"I will go," Ngui said. "You can get dressed."
"Take chai first."
"There is no need. Chai afterwards. It is a young lion."
"Send breakfast," I said to the cook. He woke cheerfully and now he winked at me. "Piga simba," he said. "We'll eat him for supper."
Keiti was standing by the cooking fire now with his slashed flat doubting smile. He had wound his turban in the dark and there was an end that should have been tucked in. His eyes were doubting too. There was nothing of the feeling of a serious lion hunt.
"Hapana simba kubwa sana," Keiti said to me, his eyes mocking but apologetic and absolutely confident. He knew it was not the big lion that we had heard so many times. "Anake," he said to make an early morning joke. This meant, in Kamba, a lion old enough to be a warrior and marry and have children but not old enough to drink beer. His saying it and making the joke in Kamba was a sign of friendliness, made at daylight when friendliness has a low boiling point, to show, gently, that he knew I was trying to learn Kamba with the non-Moslem and alleged bad element and that he approved or tolerated.
Ngui had started down the track the hunting car had worn in the new grass. He was walking in his contemptuous imitation of the way he had been trained to march in the King's African Rifles. It was not contemptuous toward anyone nor toward the K.A.R. It was how he felt in the too early morning on a fruitless errand.
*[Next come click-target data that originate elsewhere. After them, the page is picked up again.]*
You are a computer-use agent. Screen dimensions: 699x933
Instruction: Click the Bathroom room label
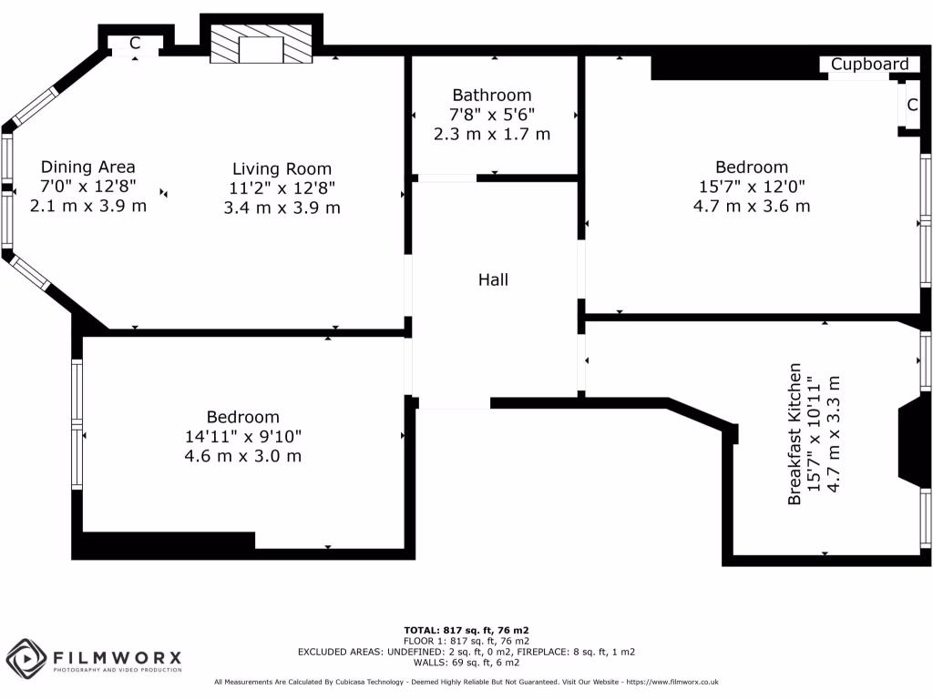click(492, 95)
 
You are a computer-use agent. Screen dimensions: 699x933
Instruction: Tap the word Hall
click(493, 279)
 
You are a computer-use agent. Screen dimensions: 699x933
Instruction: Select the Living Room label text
click(282, 168)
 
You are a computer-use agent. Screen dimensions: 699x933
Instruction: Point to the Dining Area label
click(87, 167)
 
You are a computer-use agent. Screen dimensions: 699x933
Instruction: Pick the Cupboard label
click(869, 64)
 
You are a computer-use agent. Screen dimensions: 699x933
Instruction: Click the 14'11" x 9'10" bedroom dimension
click(242, 436)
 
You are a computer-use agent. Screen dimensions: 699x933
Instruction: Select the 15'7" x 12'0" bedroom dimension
click(751, 187)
I should have called him back but he was carrying one of the killing spears and there was a definite report I must make to Mary and if I simply gave her opinions rather than evidence it would not make for good feeling around home. No one could gauge nor measure how deeply she felt about the lion nor how many things were involved. I had functioned on this lion business almost as long as I could remember anything that had happened. In Africa you could remember around a month at a time if the pace was fast. The pace had been almost excessive and there had been the allegedly criminal lions of Selengai, the lions of Magadi, the lions of here, against whom allegations had now been repeated four times, and this new intruding lion who had, as yet, no fiche or dossier. This was a lion who had coughed a few times and gone about hunting the game that he was entitled to. But it was necessary to prove that to Miss Mary and to prove that he was not the marauding lion she had hunted for so long who was charged with many offenses and whose huge pug marks, the left hind one scarred, we had followed so many times only to see him going away into tall grass that led to the heavy timber of the swamp or to the thick bush of the gerenuk country up by the old manyata on the way to the Chyulu hills. He was so dark that with his heavy black mane he looked almost black and he had a huge head that swung low when he moved off into country where it was impossible for Mary to follow him. He had been hunted for many years and he was very definitely not a tourist-camera lion.
Now I was dressed drinking tea in the early morning light by the built-up fire and waiting for Ngui. I saw him coming across the field with the spear on his shoulder stepping out smartly through the grass still wet with dew. He saw me and came toward the fire leaving a trail behind him through the wet grass.
"Simba dume kidogo," he said, telling me it was a small male lion. "Anake," he said, making the same joke Keiti had. "Hapana mzuri for Memsahib."
"Thank you," I said. "I'll let Memsahib sleep."